Peter Kabel, einer der größten Pleitiers der letzten Jahren darf wieder ran. Ich traf den Herrn Kabel vor rund zwei Jahren mal bei der Eröffnung einer Musikfirma. Musikfirmen-Partys sind Veranstaltungen, auf denen man definitiv leiden muss. Weil alle, auch wenn sie sitzen, die Ellbogen ausfahren. Weil die Plattenfirmentussis immer eine Sonnenbrille in die Haare schieben. Weil alle ein Schlüsselbund um den Hals haben. Weil die "No Angles" auftreten. Aber gut, ich denke, es gibt für Dinge die man erleiden muss, gute Karmapunkte. Dieser Abend versprach mein Karmapunktekonto mächtig aufzuladen.
Die freundlichen Plattenfirmenmenschen, die das alles am Spreeufer organisierten, hatten sich sehr viel Mühe gegeben und überall Bierstände hingepflanzt. Das hinterhältige, undankbare aber eingeladene Volk ignorierte herzlichst die Bierstände und der Colastand glich dem Beratungspavillion des Vatikans auf einer Messe für Abtreibungen. Die rund 4000 Gäste hatten beschlossen sich um die drei winzigen Stände zu gruppieren, welche Gin, Wodka und (natürlich) Prosecco umsonst unters Volk warfen.
Gerade eben hatte ich zwei Getränke erkämpft und kam zurück zu meiner freundlichen Begleitung. Die war in dem Getümmel, Geschiebe und Gedränge nicht mehr alleine, sondern in zwei Millimeter Abstand zu ihr stand eine unauffällige Dame, ca. 30 Jahre alt, und ein Herr, vielleicht 50 Jahre. Ich gesellte mich auf die erkämpften Quadratmillimeter und mir wurde Peter Kabel, ehemaliger Gründer der Pleitefirma Kabel New Media vorgestellt. Gekleidet in einer Jeans und einem Hemd, mit dessen Farb-Design Kombination Kabel mit Sicherheit gegen irgendeine Genfer Konvention verstieß. Während er seinen Namen murmelte zuckte ganz leicht der rechte Teil seiner Oberlippe mürrisch zur Seite. Vielleicht ein Tick, seit der letzten Aktionärssitzung.
Was muss das wohl für ein Gefühl sein, überlegte ich, während Herr Kabel seine Brust an meinen Bauch drückte, wofür er aber nichts konnte. Wie ist das also, wenn man nach Branchenschätzungen 125 Millionen Euro auf dem Konto hat, während freie Mitarbeiter der Ex-Kabel New Media AG beim Konkursrichter um ihre Aussenstände feilschen?

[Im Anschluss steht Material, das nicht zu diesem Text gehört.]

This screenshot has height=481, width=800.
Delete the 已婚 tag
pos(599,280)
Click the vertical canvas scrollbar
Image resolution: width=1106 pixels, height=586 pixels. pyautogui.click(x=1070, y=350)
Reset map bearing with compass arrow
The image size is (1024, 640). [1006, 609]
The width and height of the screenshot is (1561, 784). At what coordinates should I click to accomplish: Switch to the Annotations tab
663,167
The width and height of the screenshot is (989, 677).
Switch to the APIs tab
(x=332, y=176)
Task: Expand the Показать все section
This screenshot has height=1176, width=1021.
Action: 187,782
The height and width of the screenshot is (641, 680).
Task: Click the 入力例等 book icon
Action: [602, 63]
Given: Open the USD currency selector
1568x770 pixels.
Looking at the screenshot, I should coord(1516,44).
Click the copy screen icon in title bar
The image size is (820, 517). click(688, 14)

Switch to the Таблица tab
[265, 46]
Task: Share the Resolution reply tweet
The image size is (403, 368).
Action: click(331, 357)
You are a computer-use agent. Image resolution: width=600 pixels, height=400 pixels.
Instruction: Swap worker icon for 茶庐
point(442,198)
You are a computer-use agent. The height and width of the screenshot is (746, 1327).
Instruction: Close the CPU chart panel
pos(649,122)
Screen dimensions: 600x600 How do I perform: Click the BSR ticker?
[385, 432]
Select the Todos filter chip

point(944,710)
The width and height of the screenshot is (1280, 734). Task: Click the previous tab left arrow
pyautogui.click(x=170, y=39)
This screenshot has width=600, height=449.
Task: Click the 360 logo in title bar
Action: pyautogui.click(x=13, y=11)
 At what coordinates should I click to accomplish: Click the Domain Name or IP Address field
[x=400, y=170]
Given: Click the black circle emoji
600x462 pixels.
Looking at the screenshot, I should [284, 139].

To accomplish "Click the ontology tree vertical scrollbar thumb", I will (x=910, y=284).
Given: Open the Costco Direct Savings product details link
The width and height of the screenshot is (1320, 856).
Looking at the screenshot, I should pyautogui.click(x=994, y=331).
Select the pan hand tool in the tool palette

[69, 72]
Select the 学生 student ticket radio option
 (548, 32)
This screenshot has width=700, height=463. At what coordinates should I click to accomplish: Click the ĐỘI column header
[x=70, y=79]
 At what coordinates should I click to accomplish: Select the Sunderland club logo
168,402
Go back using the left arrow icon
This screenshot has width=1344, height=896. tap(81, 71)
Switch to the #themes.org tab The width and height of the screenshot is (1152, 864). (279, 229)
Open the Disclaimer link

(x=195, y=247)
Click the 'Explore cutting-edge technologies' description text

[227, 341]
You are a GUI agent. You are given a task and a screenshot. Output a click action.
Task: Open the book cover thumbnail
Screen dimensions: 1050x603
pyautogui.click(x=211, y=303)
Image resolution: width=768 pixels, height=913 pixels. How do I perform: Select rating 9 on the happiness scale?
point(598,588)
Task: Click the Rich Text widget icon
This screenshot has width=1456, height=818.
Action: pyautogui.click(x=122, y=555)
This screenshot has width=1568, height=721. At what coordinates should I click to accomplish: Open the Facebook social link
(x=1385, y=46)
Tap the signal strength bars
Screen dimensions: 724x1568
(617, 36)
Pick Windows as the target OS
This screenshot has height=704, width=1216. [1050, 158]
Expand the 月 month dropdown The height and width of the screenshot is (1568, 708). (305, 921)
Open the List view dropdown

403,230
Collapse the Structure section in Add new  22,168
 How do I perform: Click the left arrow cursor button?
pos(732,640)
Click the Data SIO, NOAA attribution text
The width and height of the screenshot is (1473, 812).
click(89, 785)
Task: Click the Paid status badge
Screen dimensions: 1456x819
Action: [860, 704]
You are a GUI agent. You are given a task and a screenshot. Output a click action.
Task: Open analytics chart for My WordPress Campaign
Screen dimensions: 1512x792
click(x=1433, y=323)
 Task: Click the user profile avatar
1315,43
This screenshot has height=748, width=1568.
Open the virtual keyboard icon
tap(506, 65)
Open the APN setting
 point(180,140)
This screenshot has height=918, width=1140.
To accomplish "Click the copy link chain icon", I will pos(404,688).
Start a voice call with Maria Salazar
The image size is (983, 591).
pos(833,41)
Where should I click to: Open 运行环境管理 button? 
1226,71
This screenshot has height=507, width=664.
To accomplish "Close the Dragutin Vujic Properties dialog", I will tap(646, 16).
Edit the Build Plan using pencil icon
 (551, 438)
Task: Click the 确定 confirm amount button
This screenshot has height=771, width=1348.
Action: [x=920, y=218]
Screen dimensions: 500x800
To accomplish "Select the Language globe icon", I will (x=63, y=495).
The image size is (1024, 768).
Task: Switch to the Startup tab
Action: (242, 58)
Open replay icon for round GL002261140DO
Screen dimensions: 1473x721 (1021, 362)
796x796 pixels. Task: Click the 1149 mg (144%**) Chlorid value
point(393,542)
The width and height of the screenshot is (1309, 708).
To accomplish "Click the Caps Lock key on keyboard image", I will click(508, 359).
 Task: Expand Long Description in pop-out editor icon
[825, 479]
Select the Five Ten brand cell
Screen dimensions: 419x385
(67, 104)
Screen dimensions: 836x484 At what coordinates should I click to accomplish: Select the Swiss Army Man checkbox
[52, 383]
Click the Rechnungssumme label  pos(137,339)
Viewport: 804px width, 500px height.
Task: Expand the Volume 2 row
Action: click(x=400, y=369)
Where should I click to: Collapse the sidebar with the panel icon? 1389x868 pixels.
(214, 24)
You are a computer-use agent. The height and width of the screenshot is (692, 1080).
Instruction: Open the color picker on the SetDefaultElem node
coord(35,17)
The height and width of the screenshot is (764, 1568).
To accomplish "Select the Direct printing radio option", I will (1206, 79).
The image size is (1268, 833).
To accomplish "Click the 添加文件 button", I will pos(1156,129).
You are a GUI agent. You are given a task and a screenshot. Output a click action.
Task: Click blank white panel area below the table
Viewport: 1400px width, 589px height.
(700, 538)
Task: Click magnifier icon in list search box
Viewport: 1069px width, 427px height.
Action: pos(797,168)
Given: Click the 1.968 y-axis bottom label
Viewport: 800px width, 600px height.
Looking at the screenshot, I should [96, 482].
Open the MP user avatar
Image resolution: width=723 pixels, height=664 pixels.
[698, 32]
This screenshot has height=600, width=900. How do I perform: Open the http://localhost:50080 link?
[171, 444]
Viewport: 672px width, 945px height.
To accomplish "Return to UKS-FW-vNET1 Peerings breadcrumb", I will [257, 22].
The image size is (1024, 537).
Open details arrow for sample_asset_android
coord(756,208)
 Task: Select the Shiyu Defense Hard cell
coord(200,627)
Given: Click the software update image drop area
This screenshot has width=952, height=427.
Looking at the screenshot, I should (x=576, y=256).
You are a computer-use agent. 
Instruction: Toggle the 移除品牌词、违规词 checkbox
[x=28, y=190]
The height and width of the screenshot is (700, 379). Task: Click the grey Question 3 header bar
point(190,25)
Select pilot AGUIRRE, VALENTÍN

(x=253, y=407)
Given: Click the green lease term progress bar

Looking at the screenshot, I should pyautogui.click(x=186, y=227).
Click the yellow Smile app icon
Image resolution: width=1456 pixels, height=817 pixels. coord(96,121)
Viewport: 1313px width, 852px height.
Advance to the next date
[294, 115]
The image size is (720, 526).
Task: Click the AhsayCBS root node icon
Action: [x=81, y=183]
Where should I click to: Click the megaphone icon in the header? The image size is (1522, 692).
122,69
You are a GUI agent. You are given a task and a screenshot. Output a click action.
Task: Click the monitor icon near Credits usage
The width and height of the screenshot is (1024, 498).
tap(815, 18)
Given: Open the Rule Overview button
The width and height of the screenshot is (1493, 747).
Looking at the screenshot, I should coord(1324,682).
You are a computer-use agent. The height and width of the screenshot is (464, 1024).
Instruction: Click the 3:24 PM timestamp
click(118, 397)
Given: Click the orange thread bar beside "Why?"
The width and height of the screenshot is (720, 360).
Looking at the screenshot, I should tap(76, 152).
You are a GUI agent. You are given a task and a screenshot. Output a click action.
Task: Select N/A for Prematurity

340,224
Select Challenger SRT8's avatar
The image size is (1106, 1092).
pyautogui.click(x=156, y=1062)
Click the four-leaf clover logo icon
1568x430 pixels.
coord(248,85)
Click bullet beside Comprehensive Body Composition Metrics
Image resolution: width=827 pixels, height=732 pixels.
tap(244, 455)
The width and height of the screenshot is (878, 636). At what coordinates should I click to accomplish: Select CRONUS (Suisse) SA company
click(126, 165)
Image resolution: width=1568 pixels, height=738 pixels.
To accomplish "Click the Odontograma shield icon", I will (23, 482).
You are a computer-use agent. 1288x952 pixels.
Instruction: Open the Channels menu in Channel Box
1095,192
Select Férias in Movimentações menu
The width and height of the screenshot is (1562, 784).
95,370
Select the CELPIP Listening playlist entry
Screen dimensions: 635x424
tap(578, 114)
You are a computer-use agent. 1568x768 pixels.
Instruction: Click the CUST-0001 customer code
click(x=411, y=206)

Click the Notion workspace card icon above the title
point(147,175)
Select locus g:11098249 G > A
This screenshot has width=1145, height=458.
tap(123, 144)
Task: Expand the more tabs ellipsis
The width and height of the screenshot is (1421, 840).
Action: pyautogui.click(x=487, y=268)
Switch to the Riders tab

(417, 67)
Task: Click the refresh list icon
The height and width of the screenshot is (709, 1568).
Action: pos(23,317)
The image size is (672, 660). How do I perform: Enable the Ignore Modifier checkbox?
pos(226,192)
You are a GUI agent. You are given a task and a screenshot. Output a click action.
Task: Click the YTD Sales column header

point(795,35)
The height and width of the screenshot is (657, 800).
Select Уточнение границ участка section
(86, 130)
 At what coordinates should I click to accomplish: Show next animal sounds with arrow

Denkt man darüber nach, wenn man gerade ein Lokal in Brandenburg aufgemacht, und eine siebenstellige Summer investiert hat? Wie begegnet man den hasserfüllten Blicken diverser ehemaliger Angestellten und Aktionäre? Peter Kabel hat da offenbar einen Weg gefunden: Er schaut auf den Boden, oder nestelt andauernd an seinem nigelnagelneuem SonyEricsson Handy (mit Fotodingens) rum und schaut aufs Display, aufs bunte. Wenn er mit einem redet, dann hebt er für einen winzigen Moment den Kopf, um wieder auf den Boden zu starren. Ganz klar, der Mann hat sein Karmapunktekonto im tiefsten Soll, aber das kennt er ja noch von seinen Firmenkonten. Ich bemühte mich während des Gespräches die Worte "Nicht angestellt", "Arbeitslos", "Pleite", "Aktien", "Geld" und "unfähige Manager" zu vermeiden. Sowas gelingt natürlich genauso wenig, wie auf einer Beerdigung nicht lachen zu müssen.Aber was fragt er mich auch nach meinen ehemaligen Arbeitgebern.
Ein sehr großer Mann in einem dunkles Anzug, blondierten Haarspitzen und mit einem Schlüsselbund um den Hals, hieb Kabel auf die Schulter und dankte, neckisch mit einem Auge zwinkernd, für den klasse Aktientipp neulich. Kabel wurde augenblicklich rot, nahm einen grossen Schluck von seinem Prosecco und flehte seine Freundin an, ob man nicht endlich in den VIP Raum gehen könnte. Dann fingen die "No Angels" und mein Karmapunktekonto drohte zu platzen.